Oggi, però, l’unico evento prodigioso riconosciuto unanimemente è quello coevo della lacrimazione di Maria nel 1953, nell’umile abitazione siracusana di via degli Orti.
Le sorti del polo petrolchimico del Sud-Est siciliano, leader in Europa, sono sempre state messe in discussione da continue crisi di mercato e problemi ambientali (la controversa vicenda del depuratore consortile Ias è solo l’ultima questione in ordine di tempo).
Stavolta, però, sembra che ci si trovi di fronte a una svolta o al capolinea di un’idea di sviluppo economico mai pienamente realizzata.

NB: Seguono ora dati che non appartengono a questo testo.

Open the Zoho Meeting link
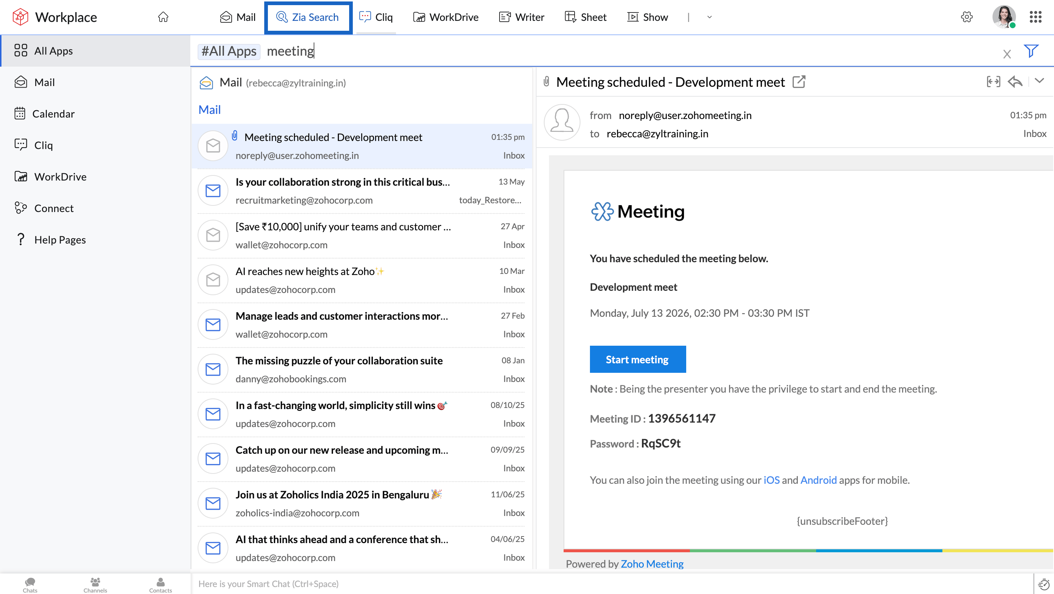The height and width of the screenshot is (594, 1054). 652,564
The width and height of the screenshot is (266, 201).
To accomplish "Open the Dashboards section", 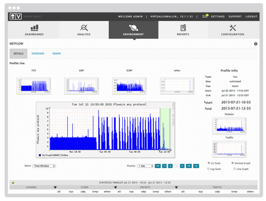I will [x=34, y=30].
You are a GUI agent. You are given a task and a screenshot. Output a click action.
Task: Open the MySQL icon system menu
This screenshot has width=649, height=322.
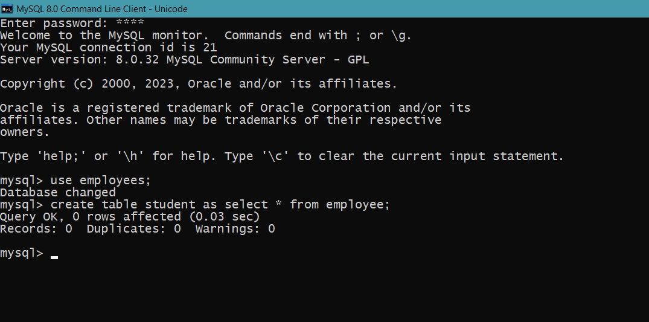(7, 8)
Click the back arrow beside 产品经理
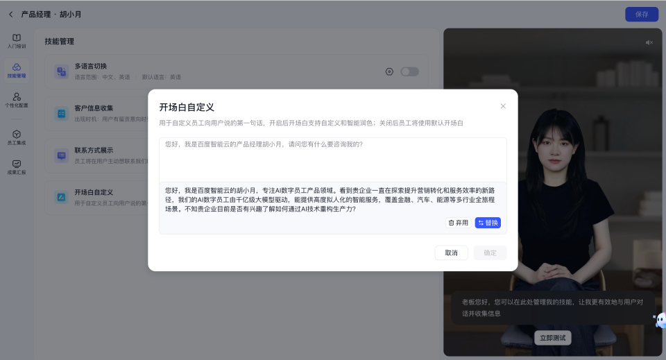The height and width of the screenshot is (360, 666). tap(10, 14)
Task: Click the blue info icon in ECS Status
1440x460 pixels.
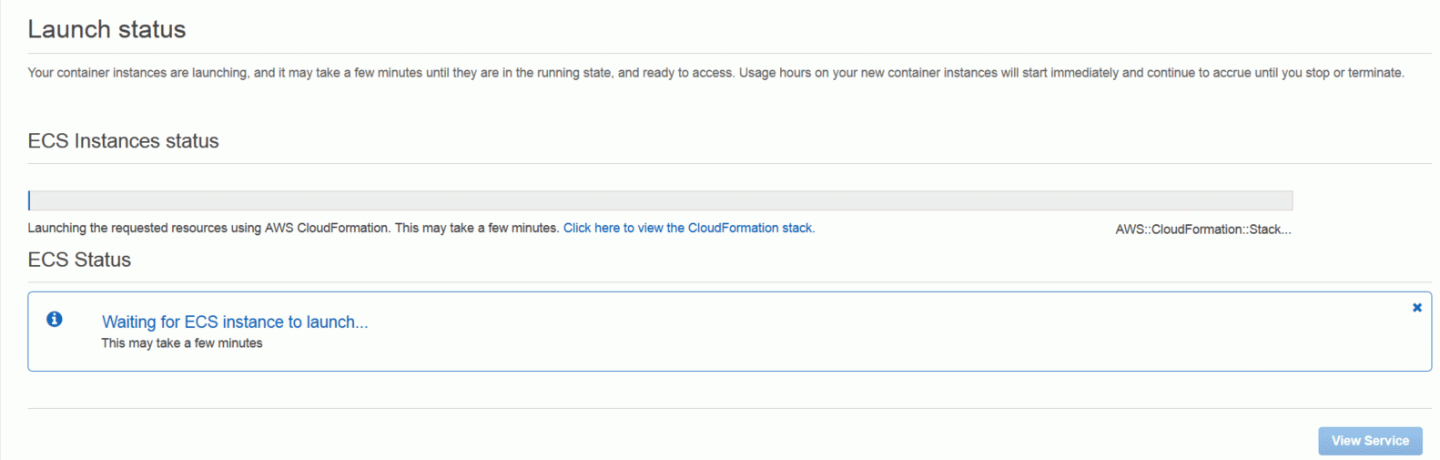Action: [x=55, y=319]
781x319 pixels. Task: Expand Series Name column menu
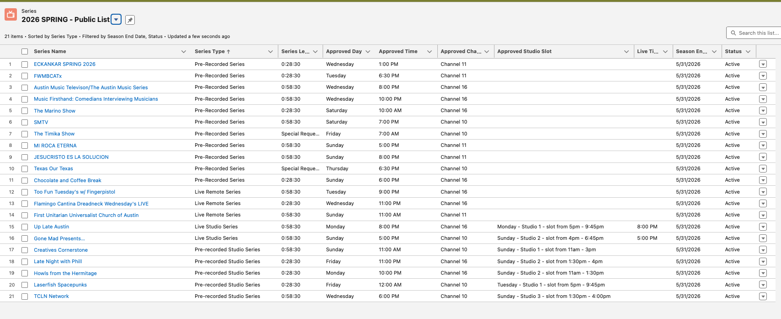pyautogui.click(x=184, y=52)
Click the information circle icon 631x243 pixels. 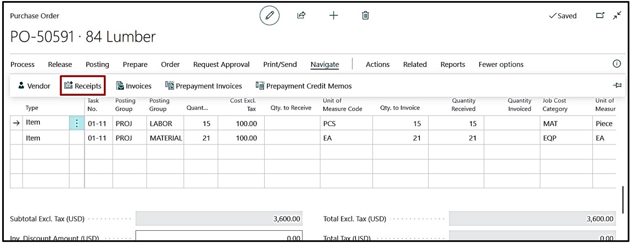tap(618, 64)
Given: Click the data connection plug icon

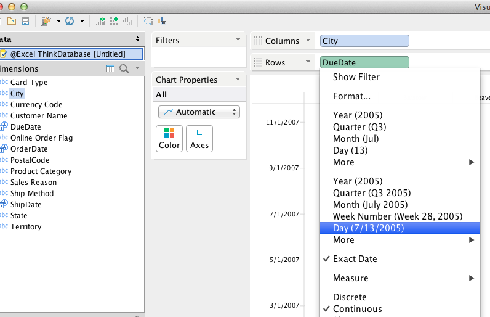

Gli annunci, quasi simultanei, di Eni-Versalis sull’avvio della riconversione industriale degli impianti di Siracusa e Ragusa, e della sudafricana Sasol riguardo le decine di esuberi nel proprio stabilimento di Augusta, sono stati visti da alcuni come fulmini a ciel sereno, da altri come l’epilogo di una storia già scritta.
Da mesi, esponenti politici di ogni colore e rappresentanti sindacali si mobilitano sul territorio. Sindaci, deputati e senatori cercano di sbrogliare la matassa e, dopo una prima assenza, il ministro Urso ha recentemente annunciato una serie di tavoli di discussione.
Tuttavia, le ancora non definite frontiere delle politiche “green” – Trump docet – non fanno che amplificare le incertezze su una controversia che incide in modo significativo sull’economia e sull’occupazione siracusana.
Come i marinai siracusani sanno, pur non avendo letto Seneca: “Nessun vento è favorevole a chi non conosce la meta”.